Class numpy.ndarray

Documentation

  1. from the Quickstart tutorial
    1. The Basics
    2. Array Creation
  2. from NumPy Basics
    1. Array Creation, including the function np.array and the low-level constructor np.ndarray
  3. from the NumPy Reference
    1. Array objects
    2. The N-dimensional array (ndarray)
  4. from the NumPy Glossary
    1. array
  5. ndarray on GitHub

Install the numpy module.

The pandas library is built on top of NumPy. Open a macOS Terminal window and say

pip3 --version
pip 19.3.1 from /Library/Frameworks/Python.framework/Versions/3.8/lib/python3.8/site-packages/pip (python 3.8)

pip3 search numpy
numpy (1.17.4)                         - NumPy is the fundamental package for
                                         array computing with Python.

pip3 install numpy
pip3 list

pip3 show numpy
Name: numpy
Version: 1.17.4
Summary: NumPy is the fundamental package for array computing with Python.
Home-page: https://www.numpy.org
Author: Travis E. Oliphant et al.
Author-email: None
License: BSD
Location: /Library/Frameworks/Python.framework/Versions/3.8/lib/python3.8/site-packages
Requires:
Required-by: scipy, pandas, matplotlib

Create a one-dimensional np.ndarray and demonstrate that it is iterable.

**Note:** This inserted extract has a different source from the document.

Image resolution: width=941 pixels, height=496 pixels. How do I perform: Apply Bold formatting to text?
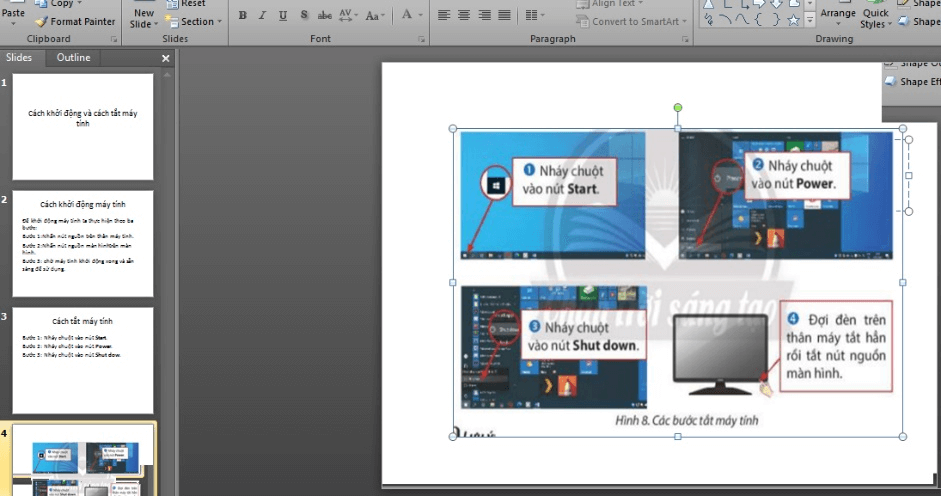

See np.array2string and np.set_printoptions.

"""
Create a one-dimensional NumPy ndarray and demonstrate that it is iterable.
"""

import sys
import numpy as np

data = [10, 20, 30, 40, 50] #Python list of ints
nd = np.array(data)
print(f"{nd = }")           #in Python 3.7, this was print(f"nd = {nd}").
print(f"{type(nd) = }")
print()

print(f"{len(nd) = }")
print(f"{40 in nd = }")
print(f"{60 in nd = }")

for n in nd:
    print(n)
print()

for i, n in enumerate(nd):
    print(i, n)

sys.exit(0)
nd = array([10, 20, 30, 40, 50])
type(nd) = <class 'numpy.ndarray'>

len(nd) = 5
40 in nd = True
60 in nd = False

10
20
30
40
50

0 10
1 20
2 30
3 40
4 50

An np.ndarray can be indexed and sliced.

See

  1. Indexing, Slicing, and Iterating
  2. Indexing
  3. Indexing
"""
Index and slice an ndarray.
"""

import sys
import numpy as np

data = [10, 20, 30, 40, 50]
nd = np.array(data)
print(f"{nd = }")
print()

#index

print(f"{nd[0] = }")    #first element
print(f"{nd[4] = }")    #fifth element
print(f"{nd[-1] = }")   #last element
print()

#slice

print(f"{nd[:3] = }")   #first three elements
print(f"{nd[1:-1] = }") #all but the first and last elements
print(f"{nd[-3:] = }")  #last three elements
print()

#a slice with an explicit stride

print(f"{nd[::2] = }")  #just the elements at the even positions
print(f"{nd[1::2] = }") #just the elements at the odd positions
print(f"{nd[::-1] = }") #all the elements, from last to first

sys.exit(0)
nd = array([10, 20, 30, 40, 50])

nd[0] = 10
nd[4] = 50
nd[-1] = 50

nd[:3] = array([10, 20, 30])
nd[1:4] = array([20, 30, 40])
nd[-3:] = array([30, 40, 50])

nd[::2] = array([10, 30, 50])
nd[1::2] = array([20, 40])
nd[::-1] = array([50, 40, 30, 20, 10])

Each np.ndarray has a dtype.

import sys
import numpy as np

data = [10, 20, 30, 40, 50]   #a list of ints
nd = np.array(data)
print(f"{nd = }")
print()

print(f"{nd.dtype = }")
print(f"{nd.dtype.name = }")
print(f"{nd.dtype.itemsize = }")
print()

print(f"{nd.size = }")   #number of elements
print(f"{nd.itemsize = }")
print(f"{nd.nbytes = }")
print(f"{sys.getsizeof(nd) = }")

sys.exit(0)

nd contains 5 × 8 = 40 bytes of data, plus 96 bytes of overhead, for a total of 136 bytes.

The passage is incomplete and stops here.